| RECORDS PROVIDED |
■ ■ ■ ■ ■
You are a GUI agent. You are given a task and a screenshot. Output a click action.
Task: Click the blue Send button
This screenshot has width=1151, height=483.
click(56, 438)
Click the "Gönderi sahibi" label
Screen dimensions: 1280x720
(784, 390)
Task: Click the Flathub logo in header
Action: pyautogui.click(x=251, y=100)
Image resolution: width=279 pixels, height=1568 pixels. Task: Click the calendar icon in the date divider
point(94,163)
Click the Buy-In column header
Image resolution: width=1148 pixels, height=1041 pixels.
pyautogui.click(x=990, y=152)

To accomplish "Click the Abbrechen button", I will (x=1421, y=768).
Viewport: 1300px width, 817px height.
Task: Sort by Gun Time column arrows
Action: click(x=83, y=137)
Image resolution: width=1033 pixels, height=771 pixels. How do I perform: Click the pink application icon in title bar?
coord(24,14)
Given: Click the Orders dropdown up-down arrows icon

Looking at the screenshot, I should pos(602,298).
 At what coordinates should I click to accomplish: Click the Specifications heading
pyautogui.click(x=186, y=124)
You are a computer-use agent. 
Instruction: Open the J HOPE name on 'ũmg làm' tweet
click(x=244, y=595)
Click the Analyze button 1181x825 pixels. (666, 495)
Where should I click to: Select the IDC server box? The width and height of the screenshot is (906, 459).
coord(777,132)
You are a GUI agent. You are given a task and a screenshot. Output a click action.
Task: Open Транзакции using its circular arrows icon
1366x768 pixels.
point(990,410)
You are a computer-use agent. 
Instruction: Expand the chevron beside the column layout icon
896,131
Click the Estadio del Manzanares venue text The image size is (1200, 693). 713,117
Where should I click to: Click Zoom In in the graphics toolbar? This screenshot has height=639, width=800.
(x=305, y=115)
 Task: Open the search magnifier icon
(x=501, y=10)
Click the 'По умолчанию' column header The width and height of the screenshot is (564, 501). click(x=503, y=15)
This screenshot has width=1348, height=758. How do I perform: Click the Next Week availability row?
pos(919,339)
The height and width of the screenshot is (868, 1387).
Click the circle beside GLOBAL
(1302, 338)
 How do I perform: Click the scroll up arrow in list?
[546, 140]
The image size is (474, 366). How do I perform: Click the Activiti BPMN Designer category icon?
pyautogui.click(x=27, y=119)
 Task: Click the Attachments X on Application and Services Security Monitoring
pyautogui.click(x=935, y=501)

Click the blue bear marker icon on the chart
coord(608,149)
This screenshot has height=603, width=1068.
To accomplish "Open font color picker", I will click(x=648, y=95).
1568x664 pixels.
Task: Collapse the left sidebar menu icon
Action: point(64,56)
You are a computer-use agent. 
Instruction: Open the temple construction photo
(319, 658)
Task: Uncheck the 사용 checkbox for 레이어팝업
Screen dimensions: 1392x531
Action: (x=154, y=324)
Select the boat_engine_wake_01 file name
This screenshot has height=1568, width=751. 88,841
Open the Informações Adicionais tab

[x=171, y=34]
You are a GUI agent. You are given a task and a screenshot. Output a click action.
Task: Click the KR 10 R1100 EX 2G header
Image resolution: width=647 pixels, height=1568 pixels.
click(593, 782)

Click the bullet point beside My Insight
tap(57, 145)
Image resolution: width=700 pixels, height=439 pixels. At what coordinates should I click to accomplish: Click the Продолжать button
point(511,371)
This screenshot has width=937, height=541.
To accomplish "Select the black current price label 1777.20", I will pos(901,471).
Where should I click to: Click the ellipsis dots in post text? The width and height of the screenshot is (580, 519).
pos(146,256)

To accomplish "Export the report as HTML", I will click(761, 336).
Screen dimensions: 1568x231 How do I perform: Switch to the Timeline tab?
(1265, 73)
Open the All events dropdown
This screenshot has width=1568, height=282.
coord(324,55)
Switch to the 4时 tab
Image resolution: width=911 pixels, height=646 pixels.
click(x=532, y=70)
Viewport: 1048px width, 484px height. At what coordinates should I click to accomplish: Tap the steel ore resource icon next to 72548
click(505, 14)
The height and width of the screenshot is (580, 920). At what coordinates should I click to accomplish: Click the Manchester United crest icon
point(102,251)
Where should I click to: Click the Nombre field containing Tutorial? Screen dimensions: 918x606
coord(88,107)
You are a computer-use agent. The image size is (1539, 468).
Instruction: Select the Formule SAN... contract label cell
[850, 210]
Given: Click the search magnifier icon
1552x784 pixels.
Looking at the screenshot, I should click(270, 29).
■ ■ ■ ■ ■
Restate the material word for word so that no line differs from the original.

| TASK OUTPUT |
You are a GUI agent. You are given a task and a screenshot. Output a click action.
Task: Click the blue Send button
This screenshot has width=1151, height=483.
click(56, 438)
Click the "Gönderi sahibi" label
Screen dimensions: 1280x720
(784, 390)
Task: Click the Flathub logo in header
Action: pyautogui.click(x=251, y=100)
Image resolution: width=279 pixels, height=1568 pixels. Task: Click the calendar icon in the date divider
point(94,163)
Click the Buy-In column header
Image resolution: width=1148 pixels, height=1041 pixels.
pyautogui.click(x=990, y=152)

To accomplish "Click the Abbrechen button", I will (x=1421, y=768).
Viewport: 1300px width, 817px height.
Task: Sort by Gun Time column arrows
Action: click(x=83, y=137)
Image resolution: width=1033 pixels, height=771 pixels. How do I perform: Click the pink application icon in title bar?
coord(24,14)
Given: Click the Orders dropdown up-down arrows icon

Looking at the screenshot, I should pos(602,298).
 At what coordinates should I click to accomplish: Click the Specifications heading
pyautogui.click(x=186, y=124)
You are a computer-use agent. 
Instruction: Open the J HOPE name on 'ũmg làm' tweet
click(x=244, y=595)
Click the Analyze button 1181x825 pixels. (666, 495)
Where should I click to: Select the IDC server box? The width and height of the screenshot is (906, 459).
coord(777,132)
You are a GUI agent. You are given a task and a screenshot. Output a click action.
Task: Open Транзакции using its circular arrows icon
1366x768 pixels.
point(990,410)
You are a computer-use agent. 
Instruction: Expand the chevron beside the column layout icon
896,131
Click the Estadio del Manzanares venue text The image size is (1200, 693). 713,117
Where should I click to: Click Zoom In in the graphics toolbar? This screenshot has height=639, width=800.
(x=305, y=115)
 Task: Open the search magnifier icon
(x=501, y=10)
Click the 'По умолчанию' column header The width and height of the screenshot is (564, 501). click(x=503, y=15)
This screenshot has width=1348, height=758. How do I perform: Click the Next Week availability row?
pos(919,339)
The height and width of the screenshot is (868, 1387).
Click the circle beside GLOBAL
(1302, 338)
 How do I perform: Click the scroll up arrow in list?
[546, 140]
The image size is (474, 366). How do I perform: Click the Activiti BPMN Designer category icon?
pyautogui.click(x=27, y=119)
 Task: Click the Attachments X on Application and Services Security Monitoring
pyautogui.click(x=935, y=501)

Click the blue bear marker icon on the chart
coord(608,149)
This screenshot has height=603, width=1068.
To accomplish "Open font color picker", I will click(x=648, y=95).
1568x664 pixels.
Task: Collapse the left sidebar menu icon
Action: point(64,56)
You are a computer-use agent. 
Instruction: Open the temple construction photo
(319, 658)
Task: Uncheck the 사용 checkbox for 레이어팝업
Screen dimensions: 1392x531
Action: (x=154, y=324)
Select the boat_engine_wake_01 file name
This screenshot has height=1568, width=751. 88,841
Open the Informações Adicionais tab

[x=171, y=34]
You are a GUI agent. You are given a task and a screenshot. Output a click action.
Task: Click the KR 10 R1100 EX 2G header
Image resolution: width=647 pixels, height=1568 pixels.
click(593, 782)

Click the bullet point beside My Insight
tap(57, 145)
Image resolution: width=700 pixels, height=439 pixels. At what coordinates should I click to accomplish: Click the Продолжать button
point(511,371)
This screenshot has width=937, height=541.
To accomplish "Select the black current price label 1777.20", I will pos(901,471).
Where should I click to: Click the ellipsis dots in post text? The width and height of the screenshot is (580, 519).
pos(146,256)

To accomplish "Export the report as HTML", I will click(761, 336).
Screen dimensions: 1568x231 How do I perform: Switch to the Timeline tab?
(1265, 73)
Open the All events dropdown
This screenshot has width=1568, height=282.
coord(324,55)
Switch to the 4时 tab
Image resolution: width=911 pixels, height=646 pixels.
click(x=532, y=70)
Viewport: 1048px width, 484px height. At what coordinates should I click to accomplish: Tap the steel ore resource icon next to 72548
click(505, 14)
The height and width of the screenshot is (580, 920). At what coordinates should I click to accomplish: Click the Manchester United crest icon
point(102,251)
Where should I click to: Click the Nombre field containing Tutorial? Screen dimensions: 918x606
coord(88,107)
You are a computer-use agent. The image size is (1539, 468).
Instruction: Select the Formule SAN... contract label cell
[850, 210]
Given: Click the search magnifier icon
1552x784 pixels.
Looking at the screenshot, I should click(270, 29).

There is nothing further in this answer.